**What you are asked to do**
Look for the line with "Given: Expand the Buy Now dropdown arrow" in the entries below, then extract that line and all lines after it exactly, with pictures left out.
*** Dataset ***
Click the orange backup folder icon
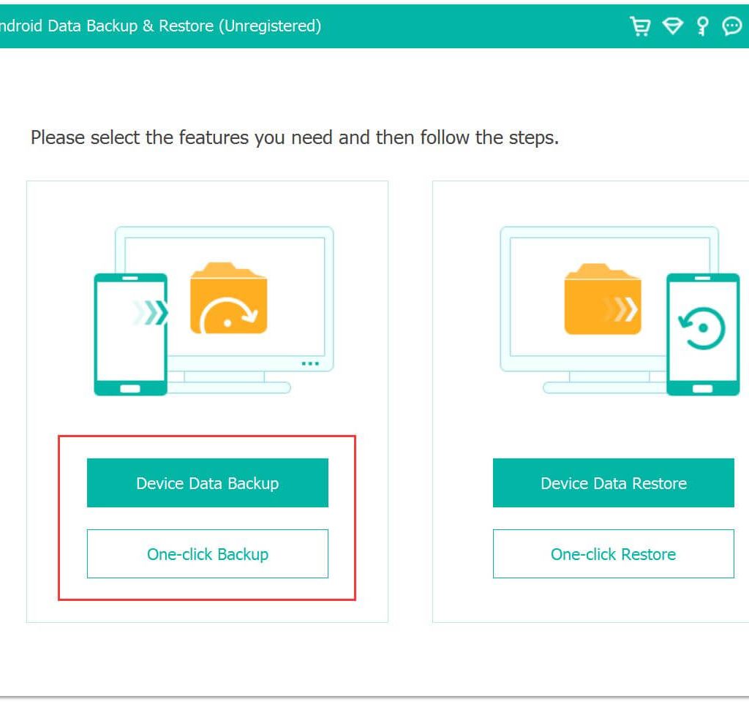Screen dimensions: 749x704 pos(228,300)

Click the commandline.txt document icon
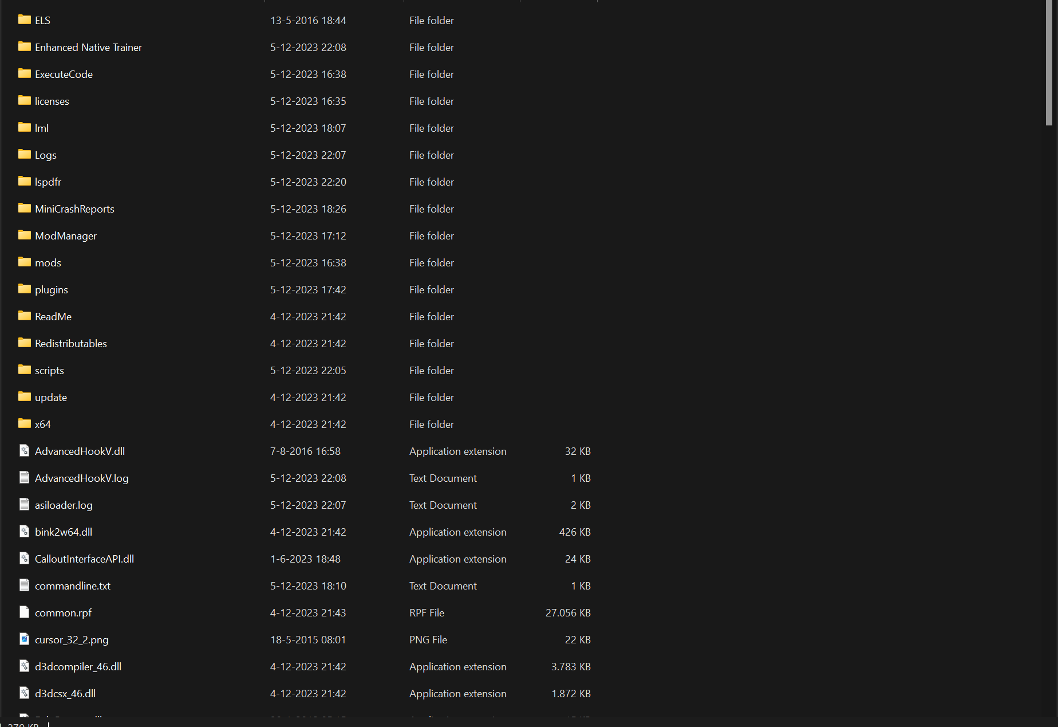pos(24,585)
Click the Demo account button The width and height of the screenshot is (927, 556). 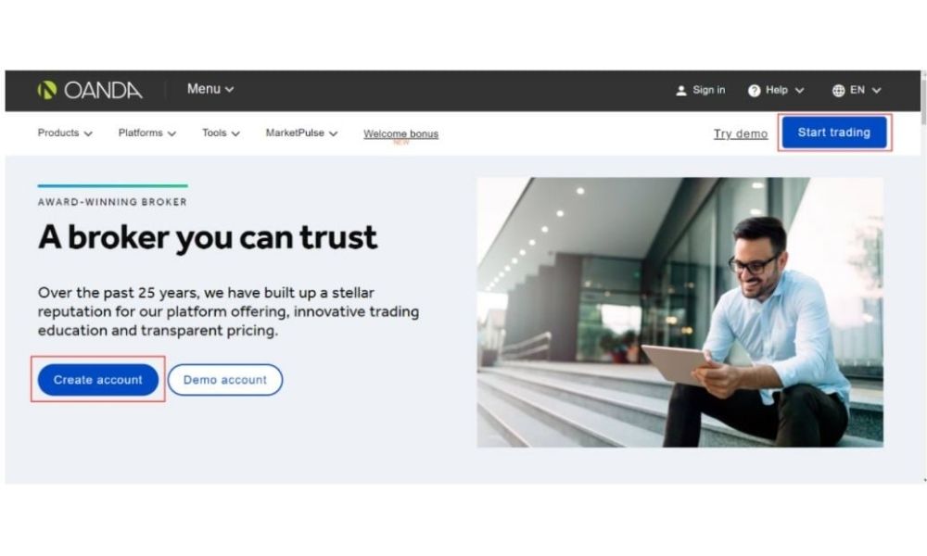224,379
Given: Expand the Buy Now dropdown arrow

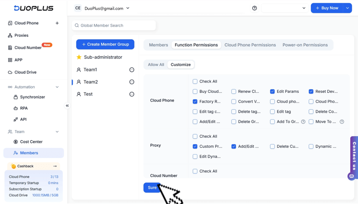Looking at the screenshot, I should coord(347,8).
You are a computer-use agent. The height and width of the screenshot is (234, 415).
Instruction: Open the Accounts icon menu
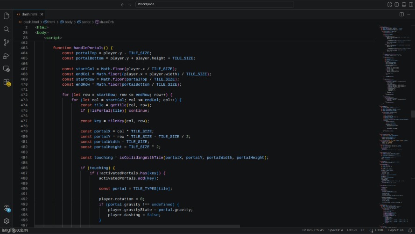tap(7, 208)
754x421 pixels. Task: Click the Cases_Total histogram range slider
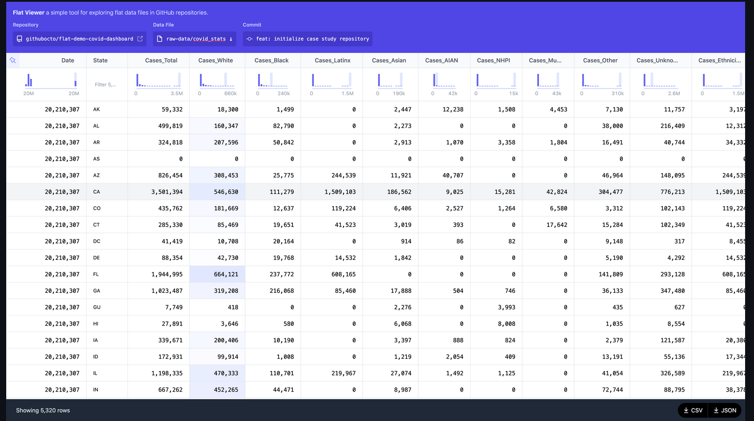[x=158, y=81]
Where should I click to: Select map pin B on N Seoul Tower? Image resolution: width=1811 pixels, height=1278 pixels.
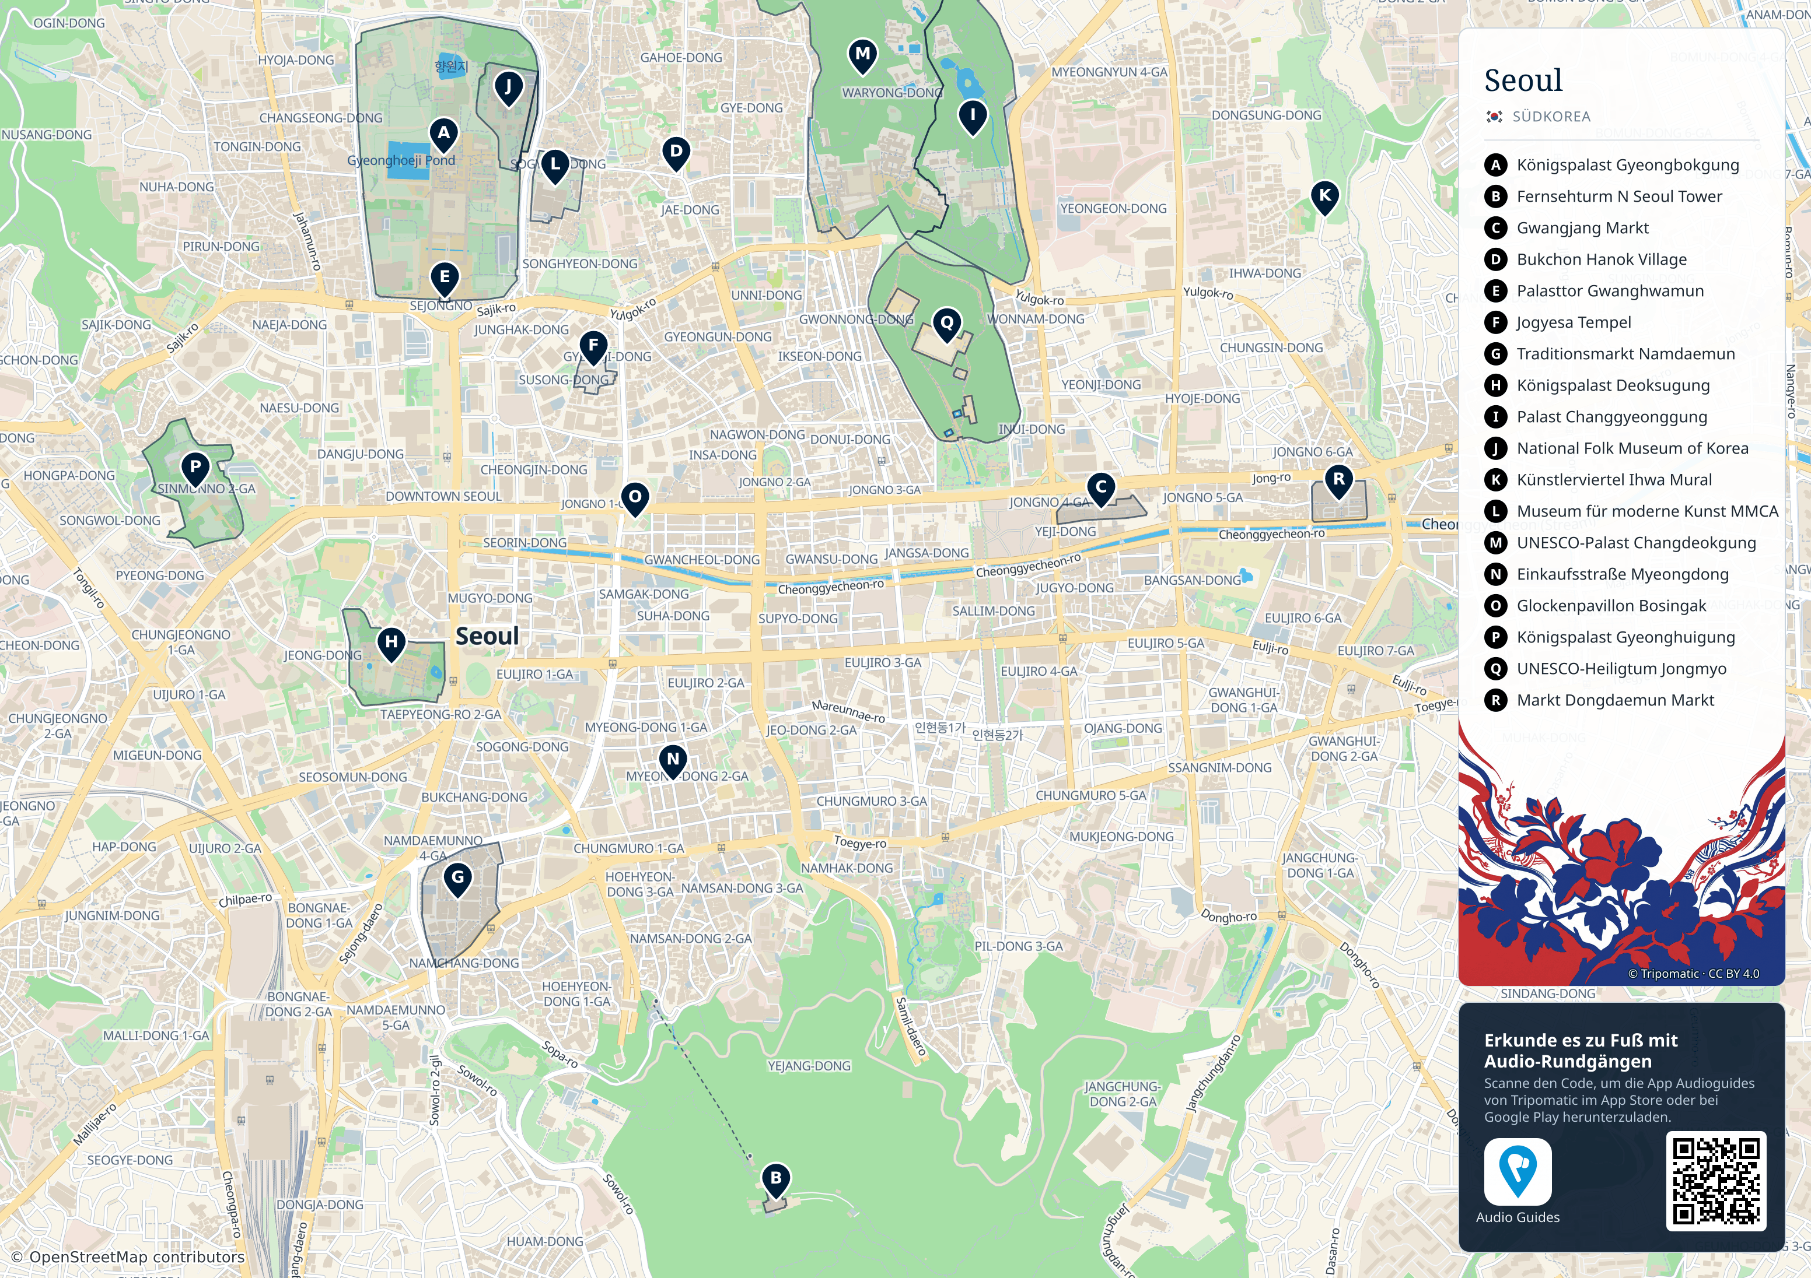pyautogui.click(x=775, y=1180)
*** End of Dataset ***
**Answer section**
Given: Expand the Buy Now dropdown arrow

Looking at the screenshot, I should coord(347,8).
You are a computer-use agent. The height and width of the screenshot is (234, 415).
Instruction: Open the Accounts icon menu
tap(7, 208)
754x421 pixels. Task: Click the Cases_Total histogram range slider
[x=158, y=81]
Where should I click to: Select map pin B on N Seoul Tower? Image resolution: width=1811 pixels, height=1278 pixels.
pyautogui.click(x=775, y=1180)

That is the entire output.